═══ DATA LISTING
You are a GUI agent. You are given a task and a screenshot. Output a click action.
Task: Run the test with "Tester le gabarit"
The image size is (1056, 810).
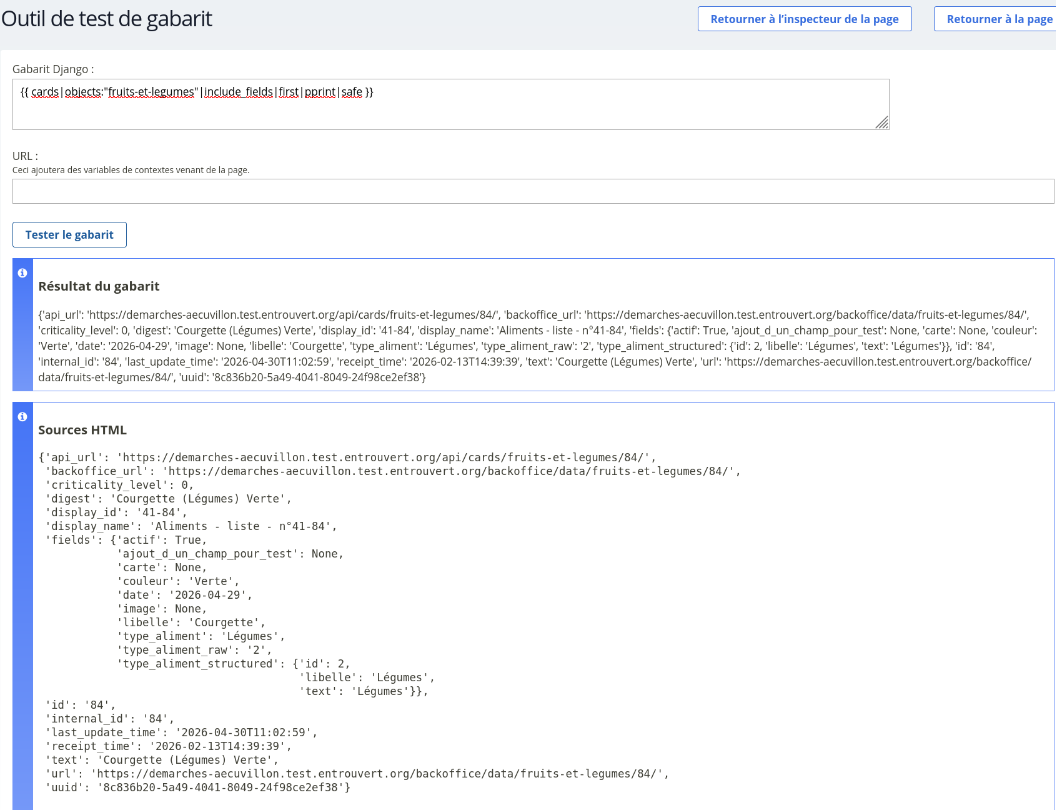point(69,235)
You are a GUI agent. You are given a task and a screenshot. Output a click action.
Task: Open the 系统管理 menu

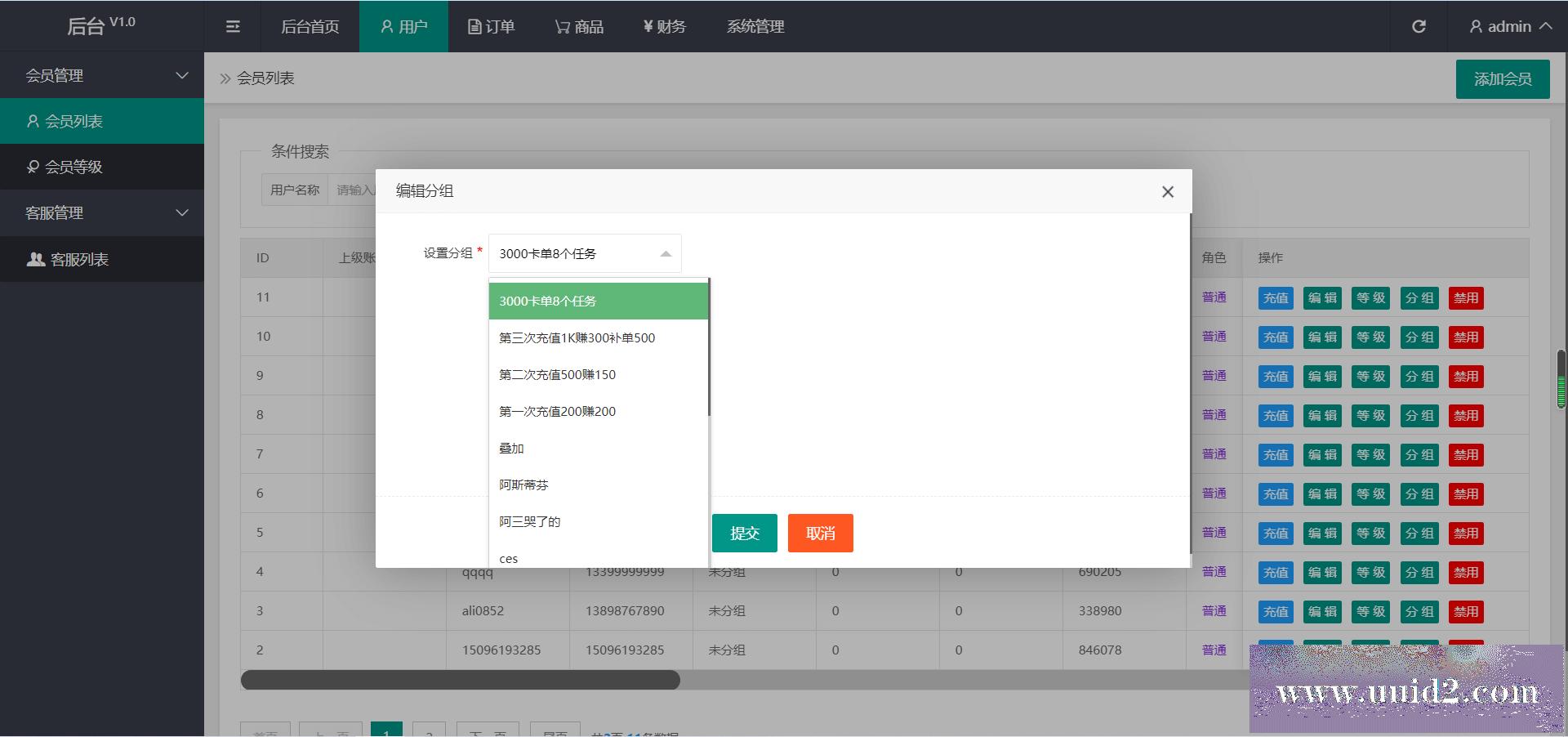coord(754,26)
══════
> _WRITTEN INSTRUCTION_: Output every line of the records above word for word, leaving out the pictures.

> _TASK RESPONSE_:
You are a GUI agent. You are given a task and a screenshot. Output a click action.
Task: Run the test with "Tester le gabarit"
The image size is (1056, 810).
point(69,235)
You are a GUI agent. You are given a task and a screenshot. Output a click action.
Task: Open the 系统管理 menu

coord(754,26)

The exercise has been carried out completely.